Cluster Guest Investigator Operations, 2011-2013

The first Announcement of Opportunity (AO) in the Cluster Guest Investigator (GI) Programme was issued on 8 July 2010. More details about the AO can be found here:

Following a review in Spring/Summer 2011, by the Cluster Science Working Team and Science Operations Working Group, and by a panel organized by the Chair of the Solar System and Exploration Working Group, six GI proposals were selected.

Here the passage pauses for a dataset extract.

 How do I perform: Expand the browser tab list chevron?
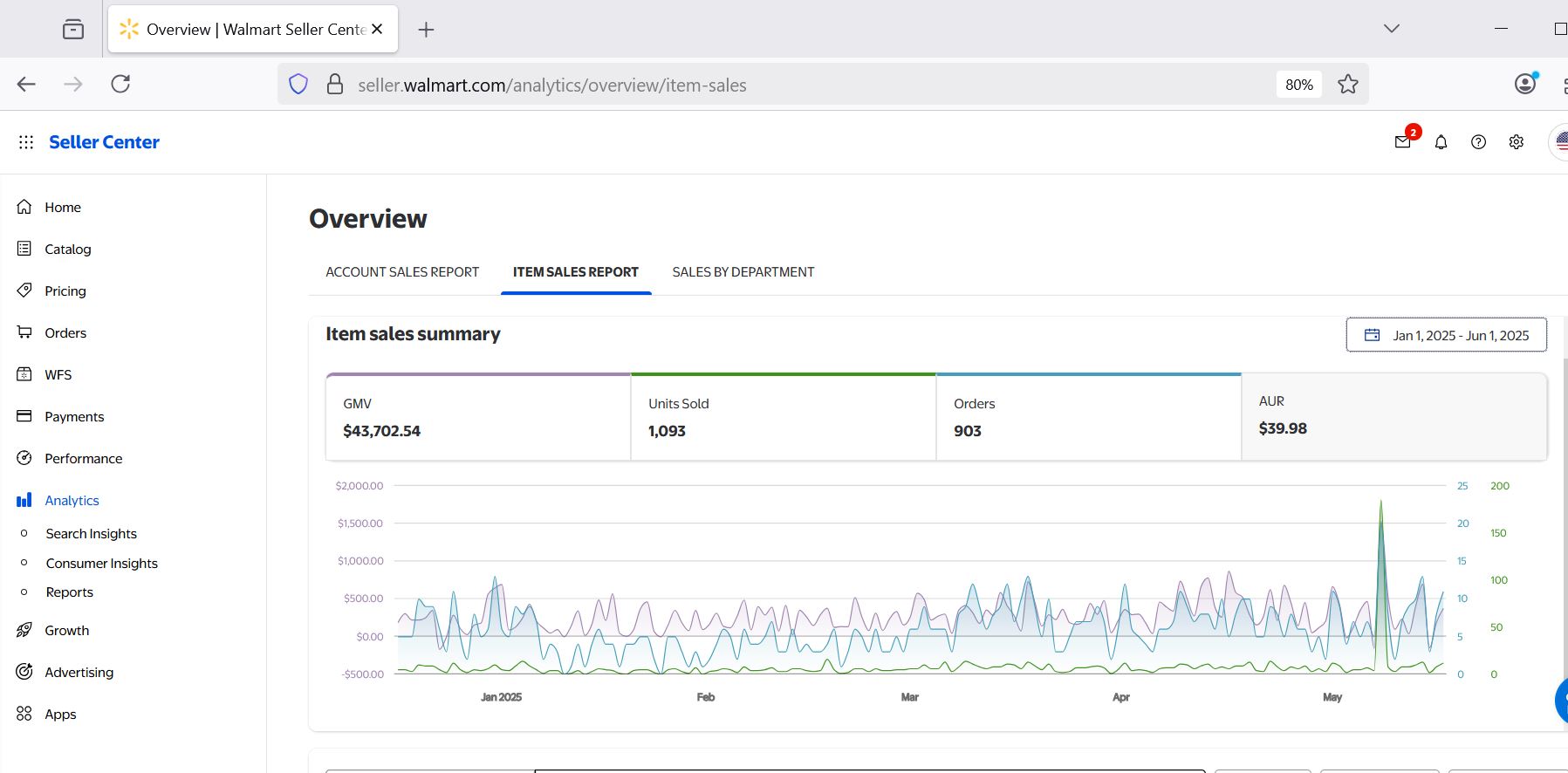[x=1392, y=29]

Guest Investigator GI proposal title Laboratory Implementation period
B. Walsh High Latitude Magnetopause Electrons Boston University (USA) Spring 2011
E. Yordanova Small scale turbulence Institutet för rymdfysik (Swedish Institute of Space Physics), Uppsala (Sweden) February to April 2012
A. Retinò Multi-scale observations of magnetic reconnection in the magnetosphere LPP/UPMC/Ecole Polytechnique/CNRS (France) May and August 2012
C. Foullon Magnetopause boundary layer: evolution of plasma and turbulent characteristics along the flanks Warwick University (United Kingdom) November 2012
Z. Pu Generation and 3-D features of flux transfer events at the dayside magnetopause Peking University (China) January and February 2013
F. Pitout Particle acceleration and field aligned currents in the cusp IRAP/Paul Sabatier University/CNRS (France) Autumn 2013


Nominally, data is acquired all along the Cluster orbit as follows: 52.5 hours Normal Mode (NM) and 1.5 hours Burst Mode (BM). During the period of the GI operation implementation, the Cluster Science Operations Working Group defined a new style of spacecraft operations to enhance the amount of burst mode data per orbit, which benefitted the science objectives of the GI activities and other Cluster science targets. This was made possible by imposing a period of no data taking during another part of the orbit, to offset the increased load of the enhanced BM. The NM data rate is around 17 kbps (kbps: kilo bits per second) and BM is 105 kbps. So, for every extra hour of BM data, we impose 6 hours of no data taking. During the GI implementation, the maximum BM period implemented was 5 hours.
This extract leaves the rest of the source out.